For a while now, I have spent time talking about fears and anxiety, about pain and unmet longings. God is continuing to show me where I am not trusting him.
I have been wanting to write about this instance of God working for a while, but I am still processing what it all means.
If God is real, then_______??
This was the theme of the weekend. Women gathered far and wide to experience a little bit of Him in worship, teaching and fellowship. Even sitting in an unknown church, this gathering, the If:Gathering was a disruption to my ordinary routine.
And let me tell you, this wasn’t an easy thing for me. I couldn’t get any of my friends to come, so I went alone. But this was necessary and good. I was challenged and pushed out of my comfort zone by God. I needed to disrupt my life a little to hear God speak to me. I needed to go somewhere outside of my comfort zone to allow God in.
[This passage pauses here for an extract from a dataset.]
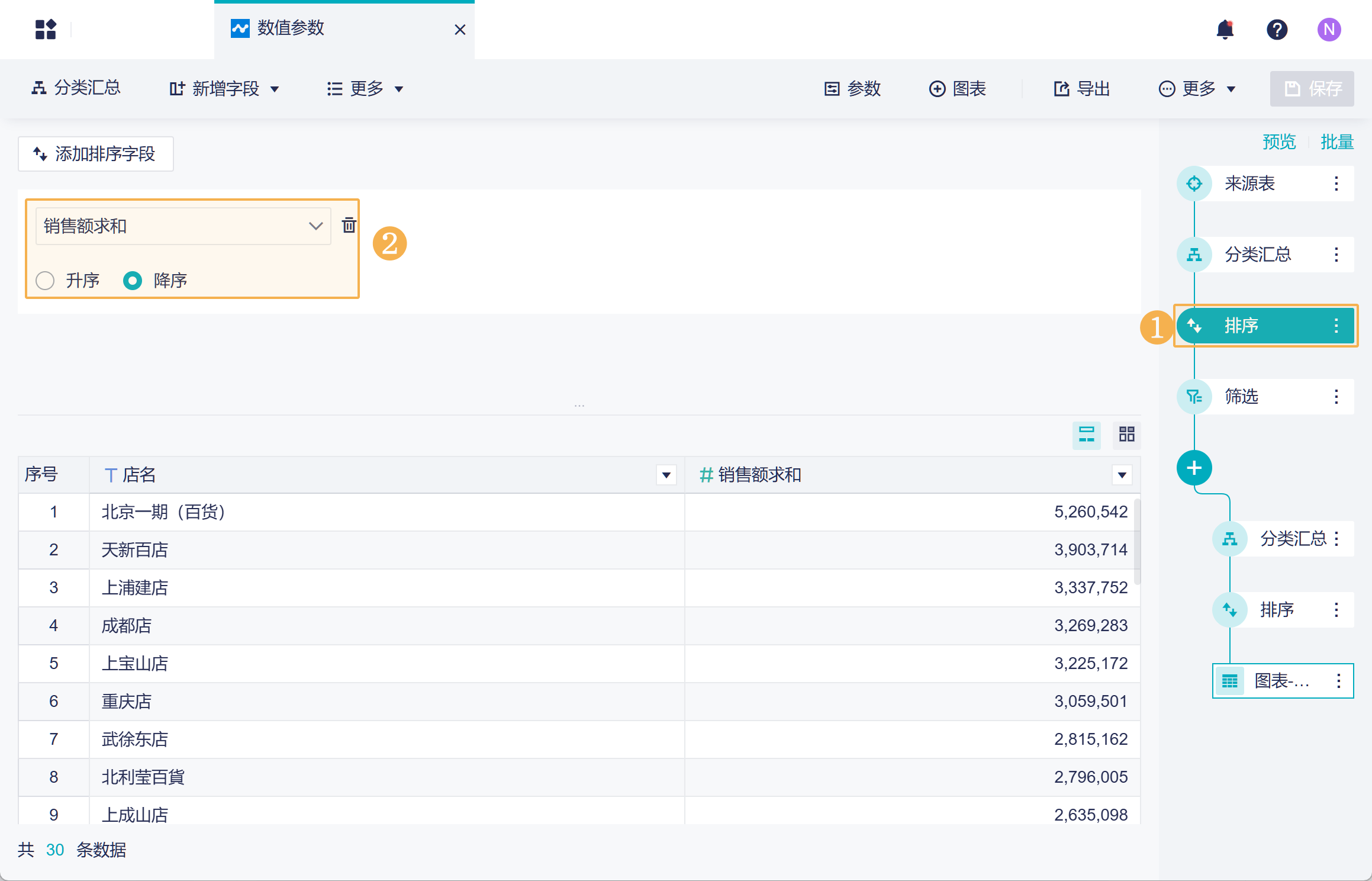Click the 添加排序字段 button
The height and width of the screenshot is (881, 1372).
pos(95,154)
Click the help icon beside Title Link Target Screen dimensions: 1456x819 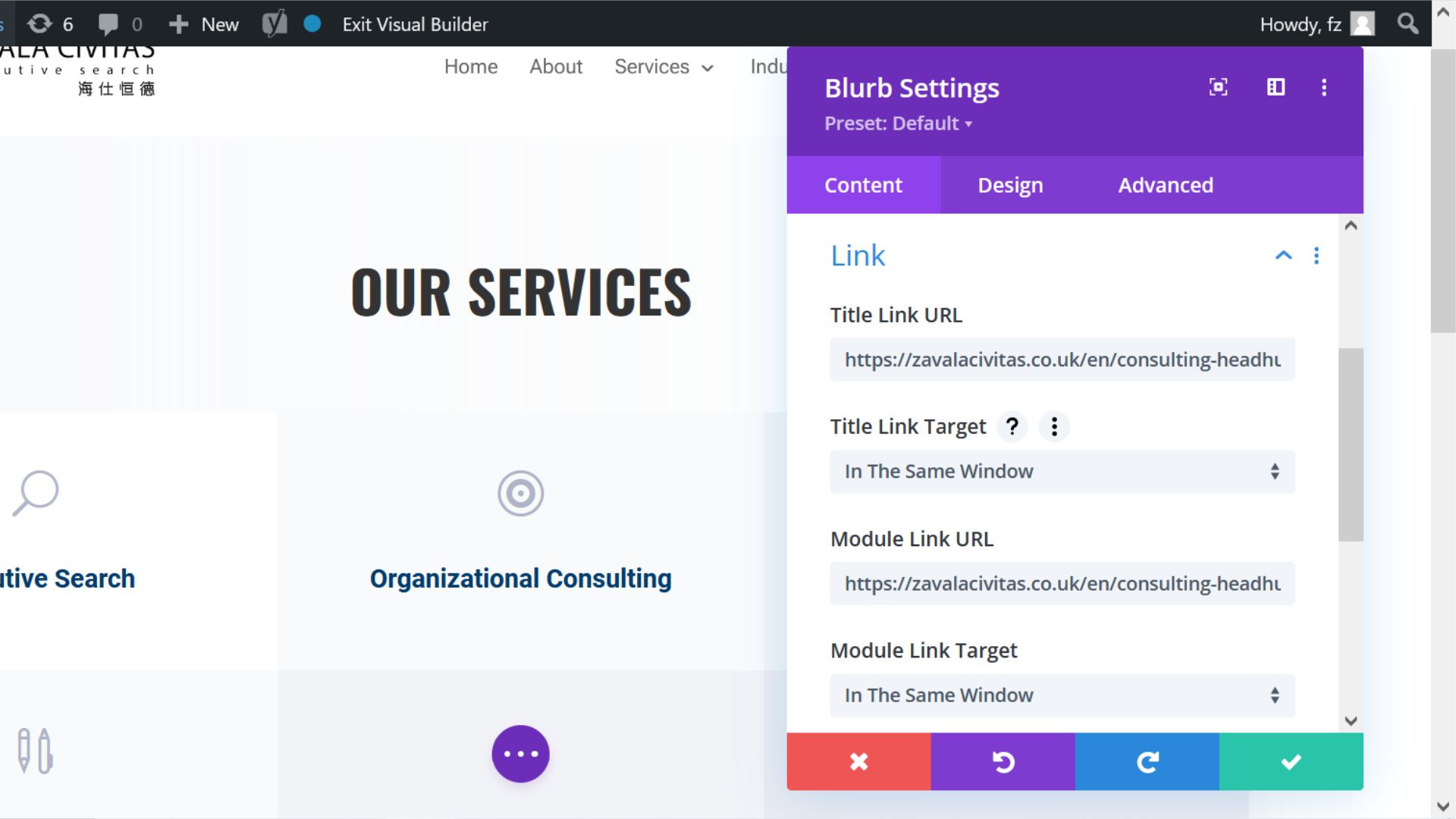(x=1012, y=426)
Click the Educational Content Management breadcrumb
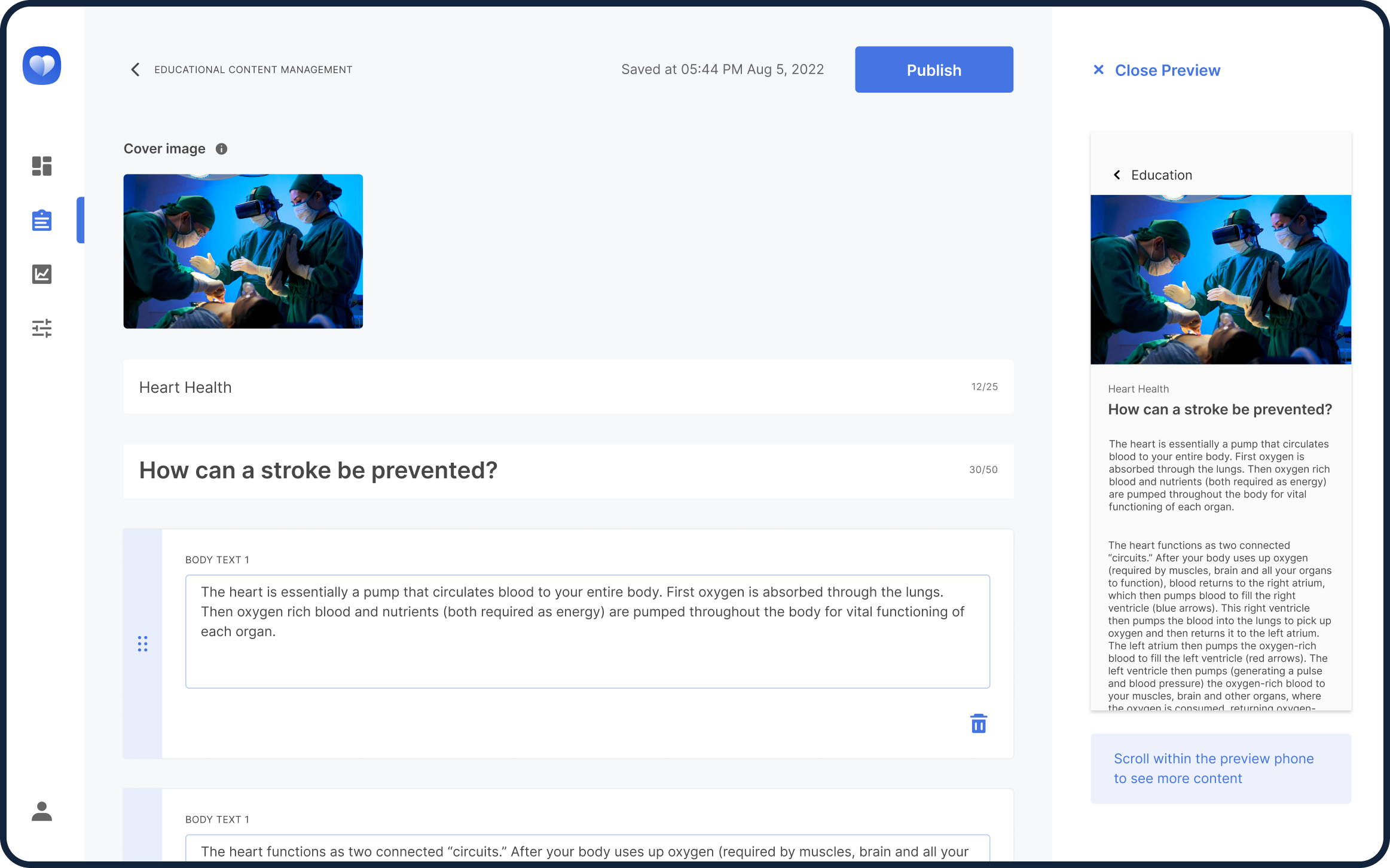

See, I have built a very comfortable routine and life and it is easy for me to forget that God is doing something bigger than my comfortable life. It is so easy to let yourself sink into routine and comfort with relationships, work, and life. We like the expected. Most often though that isn’t the place that God does the most work.
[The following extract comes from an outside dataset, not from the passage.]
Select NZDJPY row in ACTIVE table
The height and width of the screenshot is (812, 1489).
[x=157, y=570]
And I have been longing….begging God to work in my life, to help make sense of my restlessness.
Down deep in my soul, I have felt him stirring. I have felt it as I have written on this blog and written in my journal, pouring out words that don’t make sense, ideas that are scattered and too big for me to even understand.
He is making it clear that in all that I do not trust Him, that I am not believing in His goodness and promises. I so often want to just muster up my own strength and just go do it. I am very capable and I should be able to be enough for me,right??
However, the tears and the snot in my pillow say otherwise. The ache, the restlessness tell me otherwise.
As I made plans to attend this weekend and make steps towards him, the attacks began. Attacks of doubt, extreme anxiety, throat grabbing fear. Fears of doubt and skepticism, fears of what would happen if I let God all the way in. Fears of not wanting him to disrupt anything.
But yet, I went anyway. And it was good. Here are a few gems.
“He uses the wilderness for good.”
“Faith doesn’t erase, doubt, insecurity, suffering, and fear, it overcomes them.”
“He is a promise land God.”
“Don’t wait till you have full possession of knowledge until you take full possession of God.”
“When God is pruning us, he is shaping us to take our roots deep.”
“He is not the god of I was, but I AM.”
(There was so much more, but I can’t write it all here!)
As we read and studied Joshua 1, we ended the weekend with the BIG question:
This prompted thousands of women to ask themselves if they are trusting in God, having faith in Him, and how is that going to transform their lives. We wrote it on stones and marked the moment.
For me, it became very clear, that I hold back from God. I resist his work in my life. I run.
But “I need to stop running and embrace my reality. I need to embrace His plan for my right now instead of running.” (From my notes!) I numb myself out, I distract myself with everything else, rather then sit and listen to what God is teaching me. I am afraid to trust him with all my longings and hopes and dreams. I am afraid that my dreams are wrong or too big. I am afraid that my longings are sinful and stupid.
So as I left the weekend and even now as I sit and continue to think on what God is doing in my heart. I am meditating on these two things.
Dig in and Let go
Dig into HIM: to know him, to let him in every part of my life, to trust HIM, to know his heart and desires for my life.
Let Go: of all the fears, sins, and anxiety that I have let rule my life.
So friends, If God is real, then what??
Do we really have the faith that we claim to have and if we did, what would that mean for our lives? How would that transform our callings, our relationships, how we live and breath, and go about our day?
Join with me and ask these questions, and trust and believe that God is who he says he is.